# Requirement
For every entry, output the exact wording.

Excerpts from a dataset:
--- START ---

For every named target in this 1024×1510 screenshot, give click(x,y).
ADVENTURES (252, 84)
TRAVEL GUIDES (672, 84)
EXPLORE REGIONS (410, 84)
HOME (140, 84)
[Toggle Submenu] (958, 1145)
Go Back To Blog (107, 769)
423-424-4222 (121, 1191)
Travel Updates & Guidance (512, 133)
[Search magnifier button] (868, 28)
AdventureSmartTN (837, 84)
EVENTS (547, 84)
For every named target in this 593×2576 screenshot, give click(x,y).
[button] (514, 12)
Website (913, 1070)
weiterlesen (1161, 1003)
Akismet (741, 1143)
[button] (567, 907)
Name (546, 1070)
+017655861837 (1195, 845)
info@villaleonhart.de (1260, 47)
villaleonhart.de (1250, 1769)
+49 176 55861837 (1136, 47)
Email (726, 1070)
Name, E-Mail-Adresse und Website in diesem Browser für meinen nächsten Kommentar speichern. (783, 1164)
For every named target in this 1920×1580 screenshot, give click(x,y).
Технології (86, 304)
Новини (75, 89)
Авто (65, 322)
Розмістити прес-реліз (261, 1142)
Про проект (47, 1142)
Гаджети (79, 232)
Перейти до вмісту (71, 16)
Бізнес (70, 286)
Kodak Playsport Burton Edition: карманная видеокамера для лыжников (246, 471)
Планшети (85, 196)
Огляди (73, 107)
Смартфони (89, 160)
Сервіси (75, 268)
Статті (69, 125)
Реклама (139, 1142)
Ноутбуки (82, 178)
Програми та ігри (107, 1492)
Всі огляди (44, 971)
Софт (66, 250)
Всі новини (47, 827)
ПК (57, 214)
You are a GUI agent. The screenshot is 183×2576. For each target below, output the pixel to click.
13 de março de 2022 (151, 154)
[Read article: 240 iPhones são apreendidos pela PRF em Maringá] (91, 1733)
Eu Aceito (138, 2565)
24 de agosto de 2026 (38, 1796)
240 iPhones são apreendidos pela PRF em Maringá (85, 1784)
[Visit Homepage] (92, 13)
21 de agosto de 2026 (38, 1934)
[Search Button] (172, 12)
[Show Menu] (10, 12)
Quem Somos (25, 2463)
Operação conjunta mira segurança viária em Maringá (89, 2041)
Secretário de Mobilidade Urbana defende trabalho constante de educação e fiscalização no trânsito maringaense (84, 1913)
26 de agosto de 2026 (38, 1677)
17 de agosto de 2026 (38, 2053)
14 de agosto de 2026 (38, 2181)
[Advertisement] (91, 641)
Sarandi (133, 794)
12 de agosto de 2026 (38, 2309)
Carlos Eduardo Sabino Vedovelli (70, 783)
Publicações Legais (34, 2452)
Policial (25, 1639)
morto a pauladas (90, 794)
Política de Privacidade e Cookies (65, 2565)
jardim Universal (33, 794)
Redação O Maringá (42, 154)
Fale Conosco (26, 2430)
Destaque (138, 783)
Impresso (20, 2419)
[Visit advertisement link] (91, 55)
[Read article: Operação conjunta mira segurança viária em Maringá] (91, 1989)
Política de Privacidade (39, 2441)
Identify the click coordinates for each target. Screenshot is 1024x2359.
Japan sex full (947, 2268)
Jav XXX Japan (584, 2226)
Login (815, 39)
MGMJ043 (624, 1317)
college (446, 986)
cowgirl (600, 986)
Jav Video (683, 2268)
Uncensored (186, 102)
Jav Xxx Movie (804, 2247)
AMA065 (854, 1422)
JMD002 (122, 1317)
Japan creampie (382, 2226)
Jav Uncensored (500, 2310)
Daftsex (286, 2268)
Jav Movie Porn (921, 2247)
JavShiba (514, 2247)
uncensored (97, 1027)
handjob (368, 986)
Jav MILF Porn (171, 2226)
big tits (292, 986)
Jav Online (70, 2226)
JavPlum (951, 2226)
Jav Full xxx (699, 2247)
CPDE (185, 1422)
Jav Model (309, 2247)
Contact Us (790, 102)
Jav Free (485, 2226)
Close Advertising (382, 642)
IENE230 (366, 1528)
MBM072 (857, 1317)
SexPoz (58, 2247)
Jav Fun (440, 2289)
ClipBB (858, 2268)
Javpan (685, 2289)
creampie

--- END ---

# Task solution
For every named target in this 1024×1510 screenshot, give click(x,y).
ADVENTURES (252, 84)
TRAVEL GUIDES (672, 84)
EXPLORE REGIONS (410, 84)
HOME (140, 84)
[Toggle Submenu] (958, 1145)
Go Back To Blog (107, 769)
423-424-4222 (121, 1191)
Travel Updates & Guidance (512, 133)
[Search magnifier button] (868, 28)
AdventureSmartTN (837, 84)
EVENTS (547, 84)
For every named target in this 593×2576 screenshot, give click(x,y).
[button] (514, 12)
Website (913, 1070)
weiterlesen (1161, 1003)
Akismet (741, 1143)
[button] (567, 907)
Name (546, 1070)
+017655861837 (1195, 845)
info@villaleonhart.de (1260, 47)
villaleonhart.de (1250, 1769)
+49 176 55861837 (1136, 47)
Email (726, 1070)
Name, E-Mail-Adresse und Website in diesem Browser für meinen nächsten Kommentar speichern. (783, 1164)
For every named target in this 1920×1580 screenshot, give click(x,y).
Технології (86, 304)
Новини (75, 89)
Авто (65, 322)
Розмістити прес-реліз (261, 1142)
Про проект (47, 1142)
Гаджети (79, 232)
Перейти до вмісту (71, 16)
Бізнес (70, 286)
Kodak Playsport Burton Edition: карманная видеокамера для лыжников (246, 471)
Планшети (85, 196)
Огляди (73, 107)
Смартфони (89, 160)
Сервіси (75, 268)
Статті (69, 125)
Реклама (139, 1142)
Ноутбуки (82, 178)
Програми та ігри (107, 1492)
Всі огляди (44, 971)
Софт (66, 250)
Всі новини (47, 827)
ПК (57, 214)
You are a GUI agent. The screenshot is 183×2576. For each target below, output the pixel to click.
13 de março de 2022 (151, 154)
[Read article: 240 iPhones são apreendidos pela PRF em Maringá] (91, 1733)
Eu Aceito (138, 2565)
24 de agosto de 2026 (38, 1796)
240 iPhones são apreendidos pela PRF em Maringá (85, 1784)
[Visit Homepage] (92, 13)
21 de agosto de 2026 (38, 1934)
[Search Button] (172, 12)
[Show Menu] (10, 12)
Quem Somos (25, 2463)
Operação conjunta mira segurança viária em Maringá (89, 2041)
Secretário de Mobilidade Urbana defende trabalho constante de educação e fiscalização no trânsito maringaense (84, 1913)
26 de agosto de 2026 (38, 1677)
17 de agosto de 2026 (38, 2053)
14 de agosto de 2026 (38, 2181)
[Advertisement] (91, 641)
Sarandi (133, 794)
12 de agosto de 2026 (38, 2309)
Carlos Eduardo Sabino Vedovelli (70, 783)
Publicações Legais (34, 2452)
Policial (25, 1639)
morto a pauladas (90, 794)
Política de Privacidade e Cookies (65, 2565)
jardim Universal (33, 794)
Redação O Maringá (42, 154)
Fale Conosco (26, 2430)
Destaque (138, 783)
Impresso (20, 2419)
[Visit advertisement link] (91, 55)
[Read article: Operação conjunta mira segurança viária em Maringá] (91, 1989)
Política de Privacidade (39, 2441)
Identify the click coordinates for each target. Screenshot is 1024x2359.
Japan sex full (947, 2268)
Jav XXX Japan (584, 2226)
Login (815, 39)
MGMJ043 (624, 1317)
college (446, 986)
cowgirl (600, 986)
Jav Video (683, 2268)
Uncensored (186, 102)
Jav Xxx Movie (804, 2247)
AMA065 (854, 1422)
JMD002 (122, 1317)
Japan creampie (382, 2226)
Jav Uncensored (500, 2310)
Daftsex (286, 2268)
Jav Movie Porn (921, 2247)
JavShiba (514, 2247)
uncensored (97, 1027)
handjob (368, 986)
Jav MILF Porn (171, 2226)
big tits (292, 986)
Jav Online (70, 2226)
JavPlum (951, 2226)
Jav Full xxx (699, 2247)
CPDE (185, 1422)
Jav Model (309, 2247)
Contact Us (790, 102)
Jav Free (485, 2226)
Close Advertising (382, 642)
IENE230 (366, 1528)
MBM072 (857, 1317)
SexPoz (58, 2247)
Jav Fun (440, 2289)
ClipBB (858, 2268)
Javpan (685, 2289)
creampie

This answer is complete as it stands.